When yet another woman is murdered-this time with both hands missing-and another chestnut figure is found, Thulin and Hess begin to suspect a connection with the Hartung case. To put an end to the spree of a killer, the pair, with nothing in common aside from equally troubled personal lives, realise they will need to put aside their differences in a race against time-and a brutal psychopath.


The Chestnut Man


Just when a high-profile couple have had to accept that their 12-year-old daughter had been murdered a year ago and they will never be able to get her remains back, two more gruesome murder sites are discovered. There is no obvious connection between the families that have been slain but something from the first murder connects to both of them. It seems impossible to fathom without admitting that unthinkable errors have been made.

This is quite a large book to read but to be honest I could have read it every day for a month and still not had enough. The characters were fascinating from the behind closed doors ministers family and how each of them seemed to grieve in their own way, to the matching of Thulin and Hess, the detectives thrown together to work the murder scenes.

The murders were torturous and gruesome, that begins for the reader in the aftermath and discovery, rather than the event, believe me you really need easing in gently as it isn’t for the faint hearted. The thread that connects them visually is figure of a Chestnut man left at both crime scenes, besides obvious similarities in the killings.
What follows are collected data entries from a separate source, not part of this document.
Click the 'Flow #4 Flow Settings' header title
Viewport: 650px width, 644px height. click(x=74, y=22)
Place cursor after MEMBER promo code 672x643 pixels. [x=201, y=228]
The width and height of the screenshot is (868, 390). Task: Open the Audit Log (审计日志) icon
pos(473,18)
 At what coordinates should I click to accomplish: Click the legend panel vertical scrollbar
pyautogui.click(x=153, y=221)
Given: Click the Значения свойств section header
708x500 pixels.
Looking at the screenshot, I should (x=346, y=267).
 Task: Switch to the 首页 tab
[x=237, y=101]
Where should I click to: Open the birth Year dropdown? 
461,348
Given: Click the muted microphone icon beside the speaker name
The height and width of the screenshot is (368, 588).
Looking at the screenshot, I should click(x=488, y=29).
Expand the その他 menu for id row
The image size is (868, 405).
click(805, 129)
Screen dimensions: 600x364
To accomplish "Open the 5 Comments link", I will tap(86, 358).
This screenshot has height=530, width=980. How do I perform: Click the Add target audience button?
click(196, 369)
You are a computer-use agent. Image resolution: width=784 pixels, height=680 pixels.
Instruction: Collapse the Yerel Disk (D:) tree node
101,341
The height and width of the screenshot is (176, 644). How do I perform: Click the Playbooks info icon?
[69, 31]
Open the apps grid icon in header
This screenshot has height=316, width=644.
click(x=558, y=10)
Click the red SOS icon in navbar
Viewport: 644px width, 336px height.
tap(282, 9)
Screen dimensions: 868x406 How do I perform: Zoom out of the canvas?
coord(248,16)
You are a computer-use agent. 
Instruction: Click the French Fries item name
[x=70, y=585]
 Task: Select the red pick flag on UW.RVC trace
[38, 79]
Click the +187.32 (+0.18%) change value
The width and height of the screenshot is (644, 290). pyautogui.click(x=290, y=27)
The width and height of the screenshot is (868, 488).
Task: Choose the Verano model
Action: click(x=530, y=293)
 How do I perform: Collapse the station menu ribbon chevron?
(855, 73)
Thulin and Hess make for an unusual pairing that shouldn’t work but each brings something special to this unique twosome and it is pure genius. They quickly became my favourite characters in the story. As it progresses there is enough red herrings to make a Grimsby fisherman happy but wow what a story. This is a beauty. The author played me like a Maestro does an orchestra, he teased me, kept me hanging onto every word and when I thought it was all over, even came back for an encore. This is perfection! Bravo!



Søren Sveistrup is an internationally acclaimed scriptwriter of the Danish television phenomenon The Killing which won various international awards and sold in more than a hundred countries.

More recently, Sveistrup wrote the screenplay for Jo Nesbø’s The Snowman. Sveistrup obtained a Master in Literature and in History from the University of Copenhagen and studied at the Danish Film School. He has won countless prizes, including an Emmy for Nikolaj and Julie and a BAFTA for The Killing.